We do them to improve ourselves
Short piece on an interesting discussion at a customer yesterday: we are testing what I call “AA” (as in Alcoholics Anonymous meetings) code reviews meetings with the team. Those are for developers only (no non-developer is present), and anyone can bring a piece of code he wrote:
“Hi, I’m Martin, and I wrote this shitty code”.
The group then discuss the piece, proposing improvements, challenging design and implementation choices (so the “AA” name).
At the end of a one hour session with five people, we did a quick round table to collect feedback (this type of code review is pretty new to me too). One of the developer pointed out:
“We just spend one hour with five people on this code, and while the discussion was good, the improvements we proposed will not change that much. That is five man-hours for very little, as the point is to improve the code.”
First of all, this reaction is stellar, as it putS the focus on the good point: we’re using time that could be used to fix bugs or deliver features to our customer. Challenging whether this time is well spent is both wise and necessary.

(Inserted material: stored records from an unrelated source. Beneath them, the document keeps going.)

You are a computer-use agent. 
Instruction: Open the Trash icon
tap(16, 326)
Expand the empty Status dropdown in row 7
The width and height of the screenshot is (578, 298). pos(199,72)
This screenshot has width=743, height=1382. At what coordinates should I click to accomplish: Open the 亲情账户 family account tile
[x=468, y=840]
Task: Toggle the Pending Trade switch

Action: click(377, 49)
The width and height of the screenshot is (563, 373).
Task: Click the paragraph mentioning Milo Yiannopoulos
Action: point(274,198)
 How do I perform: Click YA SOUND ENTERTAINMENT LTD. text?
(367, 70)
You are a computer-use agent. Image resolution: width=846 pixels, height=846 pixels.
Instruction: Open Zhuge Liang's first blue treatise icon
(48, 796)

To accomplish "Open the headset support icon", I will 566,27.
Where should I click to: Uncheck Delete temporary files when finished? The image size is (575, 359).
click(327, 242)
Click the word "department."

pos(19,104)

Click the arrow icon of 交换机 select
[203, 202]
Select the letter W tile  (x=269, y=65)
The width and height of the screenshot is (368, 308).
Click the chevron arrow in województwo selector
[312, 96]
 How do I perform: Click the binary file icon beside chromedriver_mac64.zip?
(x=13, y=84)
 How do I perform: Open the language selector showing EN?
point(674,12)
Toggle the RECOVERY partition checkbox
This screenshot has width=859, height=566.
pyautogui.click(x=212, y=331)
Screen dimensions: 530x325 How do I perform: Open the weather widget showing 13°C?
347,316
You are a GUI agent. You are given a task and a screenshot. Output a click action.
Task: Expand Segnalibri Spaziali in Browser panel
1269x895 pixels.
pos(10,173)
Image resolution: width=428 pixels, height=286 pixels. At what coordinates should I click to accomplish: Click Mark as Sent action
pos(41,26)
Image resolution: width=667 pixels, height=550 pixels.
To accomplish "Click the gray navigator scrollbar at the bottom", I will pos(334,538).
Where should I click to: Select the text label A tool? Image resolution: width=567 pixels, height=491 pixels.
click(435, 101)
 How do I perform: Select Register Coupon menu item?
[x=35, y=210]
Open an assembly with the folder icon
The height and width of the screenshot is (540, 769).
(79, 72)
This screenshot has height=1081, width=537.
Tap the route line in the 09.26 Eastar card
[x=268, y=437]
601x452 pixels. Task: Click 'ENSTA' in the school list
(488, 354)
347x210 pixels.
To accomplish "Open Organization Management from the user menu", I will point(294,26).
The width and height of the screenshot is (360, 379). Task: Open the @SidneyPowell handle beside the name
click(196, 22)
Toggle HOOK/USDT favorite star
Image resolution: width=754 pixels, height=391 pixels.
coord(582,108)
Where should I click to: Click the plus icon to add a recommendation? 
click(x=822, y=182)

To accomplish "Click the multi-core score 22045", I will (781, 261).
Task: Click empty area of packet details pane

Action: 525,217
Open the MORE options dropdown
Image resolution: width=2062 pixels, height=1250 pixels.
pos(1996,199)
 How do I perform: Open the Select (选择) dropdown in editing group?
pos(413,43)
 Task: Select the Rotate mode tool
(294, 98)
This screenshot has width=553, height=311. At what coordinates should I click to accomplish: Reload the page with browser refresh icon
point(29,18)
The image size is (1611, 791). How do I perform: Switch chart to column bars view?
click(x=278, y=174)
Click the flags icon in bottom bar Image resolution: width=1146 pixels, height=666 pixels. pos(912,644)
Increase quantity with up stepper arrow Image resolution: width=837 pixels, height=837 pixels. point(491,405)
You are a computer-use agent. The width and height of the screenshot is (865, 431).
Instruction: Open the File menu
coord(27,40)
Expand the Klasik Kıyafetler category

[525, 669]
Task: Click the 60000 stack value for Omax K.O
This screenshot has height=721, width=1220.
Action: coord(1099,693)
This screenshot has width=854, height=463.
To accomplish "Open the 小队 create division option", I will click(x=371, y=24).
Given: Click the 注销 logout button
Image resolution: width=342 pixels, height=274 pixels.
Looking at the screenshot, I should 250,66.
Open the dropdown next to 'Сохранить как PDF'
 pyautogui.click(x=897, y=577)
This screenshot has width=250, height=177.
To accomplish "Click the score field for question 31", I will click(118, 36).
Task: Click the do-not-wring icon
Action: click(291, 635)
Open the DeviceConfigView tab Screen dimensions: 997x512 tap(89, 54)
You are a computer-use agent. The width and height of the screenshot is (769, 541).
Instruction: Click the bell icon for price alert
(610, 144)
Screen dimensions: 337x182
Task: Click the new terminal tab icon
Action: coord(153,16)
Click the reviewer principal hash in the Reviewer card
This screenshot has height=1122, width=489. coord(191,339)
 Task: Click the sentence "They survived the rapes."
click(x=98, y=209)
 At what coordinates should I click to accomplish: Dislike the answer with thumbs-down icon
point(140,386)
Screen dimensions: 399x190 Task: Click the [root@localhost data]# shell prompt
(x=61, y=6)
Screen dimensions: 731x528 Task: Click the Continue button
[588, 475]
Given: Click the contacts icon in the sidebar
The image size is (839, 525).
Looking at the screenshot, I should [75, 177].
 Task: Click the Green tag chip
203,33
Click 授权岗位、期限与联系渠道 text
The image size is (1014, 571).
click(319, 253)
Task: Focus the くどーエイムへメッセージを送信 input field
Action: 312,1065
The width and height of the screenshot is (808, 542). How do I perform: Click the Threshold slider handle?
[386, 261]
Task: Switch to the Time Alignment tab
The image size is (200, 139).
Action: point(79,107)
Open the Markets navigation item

Second, it made me realize we had missed an opportunity to set up our common goals for those AA sessions, as I actually agree: five man hours for this improvement is too much, and improving the code could have been done in a much more efficient way (with a single peer review, for instance). But that was not my goal for this meeting.
We don’t do code review to improve the code. We do code review to improve ourselves. This is why it’s like the AA: were not there to compare who is writing the shitiest code - we try to help each other, and initiate a virtuous circle. We do that between ourselves, recognizing that everyone can and need to improve.
Those meetings are a way to say: “quality is important to us, and it may not be top notch right now, so we recognize the problem and want to improve, and this is a job that involves everyone every day”.
The improvement of the future code is a by product having improved developers.
I did learn quite a bit during that session, which by that measurement was a clear success, so I’m looking forward to our next SCA meeting.